TASK INSTRUCTIONS
Look below for the line holding "Broome Advertiser (79, 1839)" and the line holding "自主勉強部会 (637, 499)". Transcribe exactly those lines and all lines between them, nothing more.

DATA FOR PROCESSING

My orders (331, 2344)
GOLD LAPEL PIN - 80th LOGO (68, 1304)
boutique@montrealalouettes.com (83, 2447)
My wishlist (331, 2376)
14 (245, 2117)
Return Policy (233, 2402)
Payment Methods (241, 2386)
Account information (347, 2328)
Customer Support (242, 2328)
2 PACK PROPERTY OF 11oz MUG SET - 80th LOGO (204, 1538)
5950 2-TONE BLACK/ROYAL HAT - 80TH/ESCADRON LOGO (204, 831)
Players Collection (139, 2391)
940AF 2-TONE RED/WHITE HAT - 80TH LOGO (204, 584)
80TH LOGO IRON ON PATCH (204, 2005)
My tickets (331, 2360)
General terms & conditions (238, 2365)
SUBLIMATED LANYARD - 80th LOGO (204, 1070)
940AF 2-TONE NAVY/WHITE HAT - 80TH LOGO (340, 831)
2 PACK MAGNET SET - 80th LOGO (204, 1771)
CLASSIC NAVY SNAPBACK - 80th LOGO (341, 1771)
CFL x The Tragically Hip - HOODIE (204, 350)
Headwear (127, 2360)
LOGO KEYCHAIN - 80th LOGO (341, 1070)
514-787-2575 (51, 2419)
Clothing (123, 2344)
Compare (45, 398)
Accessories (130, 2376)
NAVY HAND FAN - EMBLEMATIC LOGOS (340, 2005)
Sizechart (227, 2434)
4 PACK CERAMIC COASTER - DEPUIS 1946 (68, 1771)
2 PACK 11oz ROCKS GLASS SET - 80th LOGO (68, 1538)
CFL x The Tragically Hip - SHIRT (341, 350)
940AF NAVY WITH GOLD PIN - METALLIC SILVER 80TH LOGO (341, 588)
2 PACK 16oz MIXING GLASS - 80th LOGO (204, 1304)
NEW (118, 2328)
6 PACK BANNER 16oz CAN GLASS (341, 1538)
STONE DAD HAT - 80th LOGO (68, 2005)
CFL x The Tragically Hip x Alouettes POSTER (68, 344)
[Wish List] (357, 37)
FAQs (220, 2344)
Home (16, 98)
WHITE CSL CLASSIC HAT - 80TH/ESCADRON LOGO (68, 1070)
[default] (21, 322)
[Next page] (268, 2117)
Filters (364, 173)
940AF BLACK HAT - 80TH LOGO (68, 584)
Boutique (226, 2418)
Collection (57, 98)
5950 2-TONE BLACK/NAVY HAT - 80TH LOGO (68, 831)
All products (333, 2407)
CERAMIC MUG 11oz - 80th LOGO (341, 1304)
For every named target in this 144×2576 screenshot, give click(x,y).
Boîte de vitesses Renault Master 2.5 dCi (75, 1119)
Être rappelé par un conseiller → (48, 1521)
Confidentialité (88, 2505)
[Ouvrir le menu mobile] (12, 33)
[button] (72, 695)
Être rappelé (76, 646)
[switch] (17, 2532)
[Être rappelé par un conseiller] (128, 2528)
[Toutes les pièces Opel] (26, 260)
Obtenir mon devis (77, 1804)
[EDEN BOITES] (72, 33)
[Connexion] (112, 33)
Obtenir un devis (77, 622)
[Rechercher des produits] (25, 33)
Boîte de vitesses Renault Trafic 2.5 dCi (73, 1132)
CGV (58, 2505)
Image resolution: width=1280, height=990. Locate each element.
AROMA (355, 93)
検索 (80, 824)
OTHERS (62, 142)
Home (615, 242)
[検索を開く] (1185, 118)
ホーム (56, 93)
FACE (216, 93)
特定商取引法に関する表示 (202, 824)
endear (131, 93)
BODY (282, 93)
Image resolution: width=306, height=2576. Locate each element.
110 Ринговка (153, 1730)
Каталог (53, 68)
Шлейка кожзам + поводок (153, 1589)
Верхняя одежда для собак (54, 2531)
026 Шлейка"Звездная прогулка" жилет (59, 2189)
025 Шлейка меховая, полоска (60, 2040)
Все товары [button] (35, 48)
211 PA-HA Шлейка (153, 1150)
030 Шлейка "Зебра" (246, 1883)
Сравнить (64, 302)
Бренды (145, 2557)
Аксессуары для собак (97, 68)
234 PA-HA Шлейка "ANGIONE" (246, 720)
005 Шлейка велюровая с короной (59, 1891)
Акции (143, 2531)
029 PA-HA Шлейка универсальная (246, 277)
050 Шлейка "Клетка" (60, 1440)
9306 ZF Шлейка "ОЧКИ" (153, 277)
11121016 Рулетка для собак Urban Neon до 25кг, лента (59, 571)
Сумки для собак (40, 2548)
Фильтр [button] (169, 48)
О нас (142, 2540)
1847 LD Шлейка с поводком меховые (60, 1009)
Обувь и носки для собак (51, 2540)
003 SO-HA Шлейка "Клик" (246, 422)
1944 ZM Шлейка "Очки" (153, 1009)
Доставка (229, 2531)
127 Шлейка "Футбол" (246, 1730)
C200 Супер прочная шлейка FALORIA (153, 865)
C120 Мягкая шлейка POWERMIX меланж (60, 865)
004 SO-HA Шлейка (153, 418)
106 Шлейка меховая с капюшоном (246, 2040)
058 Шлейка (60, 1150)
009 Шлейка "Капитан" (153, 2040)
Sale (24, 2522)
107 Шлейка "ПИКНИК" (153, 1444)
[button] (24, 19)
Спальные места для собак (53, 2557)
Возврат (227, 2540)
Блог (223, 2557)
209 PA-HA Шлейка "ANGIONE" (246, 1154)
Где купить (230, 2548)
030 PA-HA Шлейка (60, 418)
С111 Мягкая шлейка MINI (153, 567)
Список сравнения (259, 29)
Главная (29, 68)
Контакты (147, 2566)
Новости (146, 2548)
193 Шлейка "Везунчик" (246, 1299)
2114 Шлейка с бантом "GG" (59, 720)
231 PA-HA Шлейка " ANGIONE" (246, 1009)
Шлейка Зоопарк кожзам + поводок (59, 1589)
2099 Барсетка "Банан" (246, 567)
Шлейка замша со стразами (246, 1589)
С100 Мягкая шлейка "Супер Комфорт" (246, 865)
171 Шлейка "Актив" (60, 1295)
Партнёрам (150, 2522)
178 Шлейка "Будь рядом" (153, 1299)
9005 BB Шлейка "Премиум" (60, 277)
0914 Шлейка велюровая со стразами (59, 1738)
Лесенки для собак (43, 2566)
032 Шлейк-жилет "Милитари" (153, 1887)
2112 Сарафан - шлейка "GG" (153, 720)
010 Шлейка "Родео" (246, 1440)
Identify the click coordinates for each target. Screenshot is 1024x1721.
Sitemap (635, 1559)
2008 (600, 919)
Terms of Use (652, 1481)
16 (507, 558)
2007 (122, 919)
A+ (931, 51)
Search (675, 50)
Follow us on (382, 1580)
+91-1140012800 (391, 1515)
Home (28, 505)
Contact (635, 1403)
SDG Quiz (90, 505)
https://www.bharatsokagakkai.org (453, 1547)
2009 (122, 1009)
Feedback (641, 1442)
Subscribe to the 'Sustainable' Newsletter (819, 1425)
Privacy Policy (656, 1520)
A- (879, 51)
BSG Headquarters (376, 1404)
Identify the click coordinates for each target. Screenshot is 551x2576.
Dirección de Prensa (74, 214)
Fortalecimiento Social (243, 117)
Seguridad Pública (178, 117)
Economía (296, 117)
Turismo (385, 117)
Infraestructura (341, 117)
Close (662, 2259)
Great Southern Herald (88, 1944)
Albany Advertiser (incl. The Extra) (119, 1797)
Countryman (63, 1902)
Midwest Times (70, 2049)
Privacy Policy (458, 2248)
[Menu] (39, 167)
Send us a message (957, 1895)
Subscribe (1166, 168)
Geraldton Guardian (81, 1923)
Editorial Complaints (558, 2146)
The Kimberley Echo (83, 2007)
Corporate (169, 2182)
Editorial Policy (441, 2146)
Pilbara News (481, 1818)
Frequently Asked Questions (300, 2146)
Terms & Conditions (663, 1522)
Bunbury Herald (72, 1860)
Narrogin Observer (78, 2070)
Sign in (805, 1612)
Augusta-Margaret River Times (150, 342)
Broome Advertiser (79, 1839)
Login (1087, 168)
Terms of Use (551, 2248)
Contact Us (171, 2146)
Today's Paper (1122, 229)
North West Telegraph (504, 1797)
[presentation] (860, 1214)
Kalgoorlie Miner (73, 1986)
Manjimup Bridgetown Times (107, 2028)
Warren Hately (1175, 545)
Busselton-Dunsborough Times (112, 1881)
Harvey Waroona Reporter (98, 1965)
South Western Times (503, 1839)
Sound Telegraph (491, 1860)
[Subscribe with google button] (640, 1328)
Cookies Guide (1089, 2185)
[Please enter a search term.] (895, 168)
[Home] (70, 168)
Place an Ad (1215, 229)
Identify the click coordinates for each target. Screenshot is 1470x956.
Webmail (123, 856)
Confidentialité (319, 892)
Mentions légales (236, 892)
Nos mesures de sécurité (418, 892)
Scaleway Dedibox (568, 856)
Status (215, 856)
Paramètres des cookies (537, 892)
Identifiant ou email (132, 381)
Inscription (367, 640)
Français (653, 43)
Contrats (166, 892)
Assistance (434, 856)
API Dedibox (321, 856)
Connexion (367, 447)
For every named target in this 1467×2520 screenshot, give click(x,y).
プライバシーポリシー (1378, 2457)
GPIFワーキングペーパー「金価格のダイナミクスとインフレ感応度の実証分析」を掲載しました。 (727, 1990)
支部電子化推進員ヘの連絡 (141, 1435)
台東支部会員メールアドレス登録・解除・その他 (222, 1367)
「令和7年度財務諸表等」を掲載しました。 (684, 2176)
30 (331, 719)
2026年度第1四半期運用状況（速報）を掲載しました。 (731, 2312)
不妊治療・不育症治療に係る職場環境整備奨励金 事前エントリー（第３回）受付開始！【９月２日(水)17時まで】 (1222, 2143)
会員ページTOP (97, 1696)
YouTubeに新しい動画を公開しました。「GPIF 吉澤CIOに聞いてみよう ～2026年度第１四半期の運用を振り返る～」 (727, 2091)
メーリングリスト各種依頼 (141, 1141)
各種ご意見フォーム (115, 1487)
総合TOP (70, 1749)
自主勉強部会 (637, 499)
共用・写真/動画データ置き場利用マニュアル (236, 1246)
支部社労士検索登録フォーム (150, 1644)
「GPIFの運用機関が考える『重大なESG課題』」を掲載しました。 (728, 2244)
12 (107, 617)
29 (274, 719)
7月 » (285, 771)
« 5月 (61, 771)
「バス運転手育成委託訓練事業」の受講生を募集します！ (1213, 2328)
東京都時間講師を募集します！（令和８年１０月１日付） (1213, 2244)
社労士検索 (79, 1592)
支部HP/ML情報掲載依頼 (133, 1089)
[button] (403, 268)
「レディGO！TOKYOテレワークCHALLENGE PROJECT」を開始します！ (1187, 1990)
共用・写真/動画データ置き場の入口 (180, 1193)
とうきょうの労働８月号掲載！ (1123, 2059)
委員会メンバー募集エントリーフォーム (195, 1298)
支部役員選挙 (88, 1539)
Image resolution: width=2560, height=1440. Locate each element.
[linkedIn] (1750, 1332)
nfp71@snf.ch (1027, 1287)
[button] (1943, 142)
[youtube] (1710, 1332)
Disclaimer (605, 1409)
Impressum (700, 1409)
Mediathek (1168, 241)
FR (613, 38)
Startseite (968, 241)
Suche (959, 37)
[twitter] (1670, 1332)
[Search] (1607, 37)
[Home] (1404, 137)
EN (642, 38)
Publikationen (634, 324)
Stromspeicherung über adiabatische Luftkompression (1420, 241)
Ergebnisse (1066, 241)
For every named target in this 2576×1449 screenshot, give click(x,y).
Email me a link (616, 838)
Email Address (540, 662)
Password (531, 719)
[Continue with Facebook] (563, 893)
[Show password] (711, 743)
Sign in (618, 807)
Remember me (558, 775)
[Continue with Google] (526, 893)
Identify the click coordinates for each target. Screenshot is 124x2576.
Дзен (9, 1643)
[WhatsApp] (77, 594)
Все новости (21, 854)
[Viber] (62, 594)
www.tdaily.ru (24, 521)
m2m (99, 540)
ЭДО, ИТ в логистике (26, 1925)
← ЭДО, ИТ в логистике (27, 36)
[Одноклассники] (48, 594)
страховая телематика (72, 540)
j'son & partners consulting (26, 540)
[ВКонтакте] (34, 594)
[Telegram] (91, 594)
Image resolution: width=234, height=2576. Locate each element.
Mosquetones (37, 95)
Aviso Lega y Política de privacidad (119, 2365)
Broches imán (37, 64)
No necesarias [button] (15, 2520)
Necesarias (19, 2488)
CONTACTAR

RESPONSE AREA
Broome Advertiser (79, 1839)
Login (1087, 168)
Terms of Use (551, 2248)
Contact Us (171, 2146)
Today's Paper (1122, 229)
North West Telegraph (504, 1797)
[presentation] (860, 1214)
Kalgoorlie Miner (73, 1986)
Manjimup Bridgetown Times (107, 2028)
Warren Hately (1175, 545)
Busselton-Dunsborough Times (112, 1881)
Harvey Waroona Reporter (98, 1965)
South Western Times (503, 1839)
Sound Telegraph (491, 1860)
[Subscribe with google button] (640, 1328)
Cookies Guide (1089, 2185)
[Please enter a search term.] (895, 168)
[Home] (70, 168)
Place an Ad (1215, 229)
Identify the click coordinates for each target. Screenshot is 1470x956.
Webmail (123, 856)
Confidentialité (319, 892)
Mentions légales (236, 892)
Nos mesures de sécurité (418, 892)
Scaleway Dedibox (568, 856)
Status (215, 856)
Paramètres des cookies (537, 892)
Identifiant ou email (132, 381)
Inscription (367, 640)
Français (653, 43)
Contrats (166, 892)
Assistance (434, 856)
API Dedibox (321, 856)
Connexion (367, 447)
For every named target in this 1467×2520 screenshot, give click(x,y).
プライバシーポリシー (1378, 2457)
GPIFワーキングペーパー「金価格のダイナミクスとインフレ感応度の実証分析」を掲載しました。 (727, 1990)
支部電子化推進員ヘの連絡 (141, 1435)
台東支部会員メールアドレス登録・解除・その他 (222, 1367)
「令和7年度財務諸表等」を掲載しました。 (684, 2176)
30 (331, 719)
2026年度第1四半期運用状況（速報）を掲載しました。 (731, 2312)
不妊治療・不育症治療に係る職場環境整備奨励金 事前エントリー（第３回）受付開始！【９月２日(水)17時まで】 (1222, 2143)
会員ページTOP (97, 1696)
YouTubeに新しい動画を公開しました。「GPIF 吉澤CIOに聞いてみよう ～2026年度第１四半期の運用を振り返る～」 (727, 2091)
メーリングリスト各種依頼 (141, 1141)
各種ご意見フォーム (115, 1487)
総合TOP (70, 1749)
自主勉強部会 (637, 499)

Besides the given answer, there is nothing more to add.